Nelle guerre l’orrore non ha mai fine. I guerriglieri dell’Uck, il disciolto Esercito di liberazione del Kosovo, avrebbero ucciso dei prigionieri serbi per estrarre i loro organi e venderli al mercato nero dei trapianti. Lo rivela nientemeno che Carla Del Ponte, l’ex procuratore capo del tribunale per i crimini di guerra nell’ex Jugoslavia, nel suo libro La caccia, che esce in Italia in questi giorni.
I fatti risalgono all’estate del 1999, quando l’Uck vittorioso, con l’aiuto dei bombardieri della Nato entra in Kosovo e si lascia andare ad una scia di vendette. Circa 300 prigionieri serbi, in gran parte civili, vengono deportati a bordo di camion in Albania, nelle impervie regioni del Nord, a Kukes e Tropoje. L’ufficio del procuratore del tribunale dell’Aia ottiene le prime informazioni dall’Unmik, la missione delle Nazioni Unite in Kosovo. Le fonti degli investigatori dell’Onu sono «attendibili giornalisti», ma probabilmente si tratta di qualcuno legato all’Uck che usa i media come copertura.

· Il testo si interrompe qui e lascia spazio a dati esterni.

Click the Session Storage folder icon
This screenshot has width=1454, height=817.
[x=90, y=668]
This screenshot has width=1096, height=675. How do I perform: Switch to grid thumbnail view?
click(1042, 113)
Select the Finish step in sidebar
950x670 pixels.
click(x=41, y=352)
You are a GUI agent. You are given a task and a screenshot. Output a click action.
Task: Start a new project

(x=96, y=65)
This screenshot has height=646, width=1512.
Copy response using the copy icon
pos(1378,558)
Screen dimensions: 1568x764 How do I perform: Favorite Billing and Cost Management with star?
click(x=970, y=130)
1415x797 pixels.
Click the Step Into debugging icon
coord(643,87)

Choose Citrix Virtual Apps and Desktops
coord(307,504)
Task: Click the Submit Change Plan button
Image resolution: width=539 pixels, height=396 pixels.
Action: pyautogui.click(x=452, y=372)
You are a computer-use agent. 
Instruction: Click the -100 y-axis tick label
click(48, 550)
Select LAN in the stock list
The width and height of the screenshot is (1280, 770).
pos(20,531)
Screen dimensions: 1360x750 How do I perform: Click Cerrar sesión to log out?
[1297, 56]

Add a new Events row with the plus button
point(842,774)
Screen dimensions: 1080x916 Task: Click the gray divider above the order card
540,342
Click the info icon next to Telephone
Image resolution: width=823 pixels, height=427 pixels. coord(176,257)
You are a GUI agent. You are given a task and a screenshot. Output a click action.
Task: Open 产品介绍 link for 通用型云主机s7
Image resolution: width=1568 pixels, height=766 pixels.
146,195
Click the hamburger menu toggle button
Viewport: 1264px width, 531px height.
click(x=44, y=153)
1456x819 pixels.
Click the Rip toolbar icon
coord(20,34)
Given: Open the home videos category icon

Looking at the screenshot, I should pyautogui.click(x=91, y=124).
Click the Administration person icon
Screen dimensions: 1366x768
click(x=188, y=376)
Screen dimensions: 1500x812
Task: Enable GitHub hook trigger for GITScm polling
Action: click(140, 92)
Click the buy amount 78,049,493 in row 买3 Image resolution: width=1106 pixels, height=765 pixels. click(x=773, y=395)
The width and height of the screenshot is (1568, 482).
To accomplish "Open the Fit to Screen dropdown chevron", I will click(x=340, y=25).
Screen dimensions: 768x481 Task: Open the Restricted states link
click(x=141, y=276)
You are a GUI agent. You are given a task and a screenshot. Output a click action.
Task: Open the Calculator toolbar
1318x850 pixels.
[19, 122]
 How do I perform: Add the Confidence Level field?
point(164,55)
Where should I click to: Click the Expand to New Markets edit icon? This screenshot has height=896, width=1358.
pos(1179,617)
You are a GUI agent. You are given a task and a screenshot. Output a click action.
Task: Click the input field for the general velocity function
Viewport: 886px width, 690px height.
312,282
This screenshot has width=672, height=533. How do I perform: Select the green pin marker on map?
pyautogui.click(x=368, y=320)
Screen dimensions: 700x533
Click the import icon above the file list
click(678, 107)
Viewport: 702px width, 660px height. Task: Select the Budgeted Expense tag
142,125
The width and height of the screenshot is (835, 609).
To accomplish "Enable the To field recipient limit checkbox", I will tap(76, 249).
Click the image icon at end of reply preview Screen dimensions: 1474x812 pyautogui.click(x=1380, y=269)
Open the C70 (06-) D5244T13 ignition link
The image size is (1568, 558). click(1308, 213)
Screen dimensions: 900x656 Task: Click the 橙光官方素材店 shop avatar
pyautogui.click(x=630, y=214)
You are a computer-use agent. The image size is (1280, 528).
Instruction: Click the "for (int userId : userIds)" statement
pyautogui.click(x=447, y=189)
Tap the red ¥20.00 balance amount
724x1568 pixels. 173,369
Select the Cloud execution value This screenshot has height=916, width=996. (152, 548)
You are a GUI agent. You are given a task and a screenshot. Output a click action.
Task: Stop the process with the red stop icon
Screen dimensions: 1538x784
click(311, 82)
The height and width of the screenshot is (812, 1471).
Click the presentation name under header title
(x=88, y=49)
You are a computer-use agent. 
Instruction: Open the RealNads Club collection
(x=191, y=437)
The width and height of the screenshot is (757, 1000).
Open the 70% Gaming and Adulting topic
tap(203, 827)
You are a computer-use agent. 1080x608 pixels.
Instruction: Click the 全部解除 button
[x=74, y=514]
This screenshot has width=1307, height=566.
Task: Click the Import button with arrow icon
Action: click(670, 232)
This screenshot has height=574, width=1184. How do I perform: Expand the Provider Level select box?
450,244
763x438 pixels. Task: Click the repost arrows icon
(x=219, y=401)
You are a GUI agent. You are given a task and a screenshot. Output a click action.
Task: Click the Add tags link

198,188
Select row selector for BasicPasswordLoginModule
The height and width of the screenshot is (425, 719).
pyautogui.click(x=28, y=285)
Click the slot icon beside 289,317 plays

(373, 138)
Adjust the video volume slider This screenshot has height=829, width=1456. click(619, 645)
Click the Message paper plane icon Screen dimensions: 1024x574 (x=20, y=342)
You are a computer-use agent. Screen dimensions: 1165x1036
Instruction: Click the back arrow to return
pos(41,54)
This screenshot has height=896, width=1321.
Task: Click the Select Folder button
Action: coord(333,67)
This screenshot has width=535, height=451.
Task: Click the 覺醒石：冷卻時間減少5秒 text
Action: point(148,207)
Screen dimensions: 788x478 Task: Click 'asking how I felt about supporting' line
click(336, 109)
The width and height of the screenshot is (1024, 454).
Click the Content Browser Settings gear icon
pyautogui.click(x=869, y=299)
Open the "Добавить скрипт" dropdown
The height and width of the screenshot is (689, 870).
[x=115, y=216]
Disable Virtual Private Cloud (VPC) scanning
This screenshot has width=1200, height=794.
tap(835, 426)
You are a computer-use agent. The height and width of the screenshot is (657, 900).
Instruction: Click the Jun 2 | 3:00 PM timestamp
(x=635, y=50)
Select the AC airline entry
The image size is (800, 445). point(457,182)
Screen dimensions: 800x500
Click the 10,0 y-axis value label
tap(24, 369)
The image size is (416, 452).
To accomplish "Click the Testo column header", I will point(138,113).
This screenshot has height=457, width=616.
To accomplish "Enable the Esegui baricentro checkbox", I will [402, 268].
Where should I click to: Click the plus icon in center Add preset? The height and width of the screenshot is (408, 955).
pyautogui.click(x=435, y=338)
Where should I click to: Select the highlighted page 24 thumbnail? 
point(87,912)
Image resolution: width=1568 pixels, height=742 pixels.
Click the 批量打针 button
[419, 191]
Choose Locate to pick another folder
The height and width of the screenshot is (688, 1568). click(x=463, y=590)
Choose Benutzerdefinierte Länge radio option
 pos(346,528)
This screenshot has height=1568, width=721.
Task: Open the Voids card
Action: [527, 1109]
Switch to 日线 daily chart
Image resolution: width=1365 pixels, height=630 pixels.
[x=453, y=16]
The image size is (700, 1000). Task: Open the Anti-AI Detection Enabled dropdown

I giornali di Belgrado hanno ripreso con sdegno le anticipazioni del libro della Del Ponte, che nel nostro Paese è pubblicato con il titolo La caccia, io e i criminali di guerra. I prigionieri serbi più giovani e in salute venivano visitati attentamente da alcuni medici, non subivano violenze e ricevevano pasti abbondanti. Secondo le informazioni ottenute dalla Del Ponte, oggi ambasciatrice della Svizzera in Argentina, i prigionieri selezionati venivano trasferiti in alcuni centri di detenzione più discreti a Burrel, sempre in Albania. A una ventina di chilometri dalla cittadina esisteva una casa gialla, che secondo le fonti ospitava una sala operatoria. In questa casa degli orrori sarebbero stati estratti gli organi ai prigionieri, poi inviati a Tirana, non molto distante. Dall’aeroporto della capitale venivano portati all’estero, con documentazione falsa, per i pazienti che avevano pagato profumatamente l’intervento. In alcuni casi alle povere vittime veniva espiantato solo un rene e poi tornavano in prigionia fino a quando non si trovava un altro acquirente per gli organi vitali.
Nonostante le dettagliate informazioni, la Del Ponte ammette nel libro che i suoi investigatori hanno dovuto abbandonare il caso. Tutte le prove erano sparite e ulteriori indagini in Albania, dove ci sarebbero le fosse comuni dei prigionieri serbi, risultavano impossibili. Non si saprà mai se questa terribile storia è vera o una leggenda delle guerre balcaniche. Un dato, però, è certo: oltre 1.300 serbi sono scomparsi nel nulla all’arrivo dell’Uck in Kosovo. Alcune ragazze serbe rapite furono sfruttate per anni nei bordelli albanesi prima di essere ammazzate. Gli uomini, deportati in Albania, venivano utilizzati come schiavi in piccole miniere o cave fino alla morte. Nei primi tempi della «liberazione» si registrarono 30-50 omicidi di vendetta alla settimana. In un anno sarebbero stati uccisi fra i 500 e i 700 serbi o rom considerati loro alleati, ma fonti di Belgrado parlano di almeno mille esecuzioni.
Nel 2005 gli investigatori dell’Onu riesumarono oltre venti corpi nella foiba di Volujak, compreso un minorenne. Nel luglio del 1998 i civili serbi sequestrati venivano portati fino all’orlo della foiba sulla cosiddetta corriera della morte.

La zona era al confine fra la zona di influenza dei grandi comandanti dell’Uck Ramush Haradinaj e Hashim Thaqi. Il primo, influente politico kosovaro, è dietro le sbarre all’Aia per rispondere di crimini di guerra. Thaqi, soprannominato «il serpente», è l’attuale primo ministro del Kosovo indipendente.